According to Dr Zormelo, “Things are tough, I agree but I would wish that we use this time to strengthen ourselves in the area of building our capacity and taking our destinies into our hands.”
He recognised that due to COVID-19 pandemic, movements were limited, borders were closed, flights banned, but services in the oil and gas industry had to go on and those should be provided by Ghanaian firms, “but we lack the capacity.”
Dr Zormelo who is Managing Director of Zormelo and Associates observed that the local companies had formed joint ventures but the transfer of technology was not happening; the ventures are seen as local companies making some money than for building capacity so that we can take over the industry.
In the view of the veteran HR expert, the emphasis had to be on technology transfer. Dr Zormelo admitted the regulator – Petroleum Commission was trying to lead that charge, but “this time round I think it’s in the interest of everybody including the foreign companies to build the local capacity; because they can still make their money but then they will be building the ability of the Ghanaian to undertake the services.
The expert urged industry players in the support services sector not to be despondent, rather they must brave the odds.
He appealed to the trade associations in the sector to lead the cause to build capacity and transfer skills.

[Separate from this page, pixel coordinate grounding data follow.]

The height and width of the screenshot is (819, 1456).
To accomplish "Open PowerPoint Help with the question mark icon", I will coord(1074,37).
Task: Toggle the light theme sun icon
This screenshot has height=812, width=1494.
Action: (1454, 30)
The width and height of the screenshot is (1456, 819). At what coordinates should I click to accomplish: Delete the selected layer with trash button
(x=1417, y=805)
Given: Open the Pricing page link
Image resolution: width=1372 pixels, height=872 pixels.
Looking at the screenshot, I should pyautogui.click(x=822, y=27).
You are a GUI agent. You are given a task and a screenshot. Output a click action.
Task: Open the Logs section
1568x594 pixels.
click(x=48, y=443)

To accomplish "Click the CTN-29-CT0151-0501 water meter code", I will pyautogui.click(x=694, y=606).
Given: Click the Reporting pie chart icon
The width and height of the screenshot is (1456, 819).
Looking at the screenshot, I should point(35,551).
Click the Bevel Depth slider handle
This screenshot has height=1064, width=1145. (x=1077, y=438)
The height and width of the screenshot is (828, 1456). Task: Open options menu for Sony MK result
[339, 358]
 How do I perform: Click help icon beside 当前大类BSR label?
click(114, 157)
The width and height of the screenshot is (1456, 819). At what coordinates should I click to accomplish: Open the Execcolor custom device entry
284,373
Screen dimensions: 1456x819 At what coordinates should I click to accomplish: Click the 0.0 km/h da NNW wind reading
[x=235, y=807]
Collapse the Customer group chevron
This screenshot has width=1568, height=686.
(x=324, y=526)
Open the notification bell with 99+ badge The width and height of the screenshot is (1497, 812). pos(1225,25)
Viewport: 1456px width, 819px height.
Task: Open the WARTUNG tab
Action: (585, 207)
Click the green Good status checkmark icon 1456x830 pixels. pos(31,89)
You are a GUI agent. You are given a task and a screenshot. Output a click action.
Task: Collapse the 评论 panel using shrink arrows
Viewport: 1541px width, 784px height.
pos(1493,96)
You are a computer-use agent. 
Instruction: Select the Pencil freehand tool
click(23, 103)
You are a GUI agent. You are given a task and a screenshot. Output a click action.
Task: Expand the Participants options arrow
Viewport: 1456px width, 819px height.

“We are weak to the extent that we do not have the financial wherewithal to organise training courses and others that are required by service providers; service providers on the other hand are not willing to pay their dues; they want everything to be free,” Dr Zormelo lamented.
He advised against despondency, assuring, the COVID-19 crisis will pass but the time should be used to build capacity. Dr Zormelo maintained that it was in the interest of expatriates to transfer skills to their Ghanaian counterparts
COVID-19 impact on oil and gas sector
Dr Zormelo whose preoccupation includes recruiting qualified personnel for firms in the oil and gas sector told Business Finder “we haven’t done any recruitment since January, 2020 in the oil and gas sector; that’s how bad things are.”
The COVID-19 had come at a bad time; the industry, prior to the onset of the pandemic was at a low.
COVID-19 has compelled Aker to postpone planned exploration and production activities after their calculations proved it wasn’t worth carrying on.
Petroleum Commission laments loss of jobs
According to the Petroleum Commission, over 450 Ghanaian workers in Acker Energy, Tullow, schlumberger and Alibert among others were expected to lose their jobs as a result of the pandemic. The industry had chopped a modest success in localizing various positions including critical positions in major companies.
Since the beginning of the pandemic there had been a loss of one third global demand that is more than 30 million barrels per day. The virus has brought about a level of uncertainty for all traders and resulted in a more than 300 percent drop in crude prices.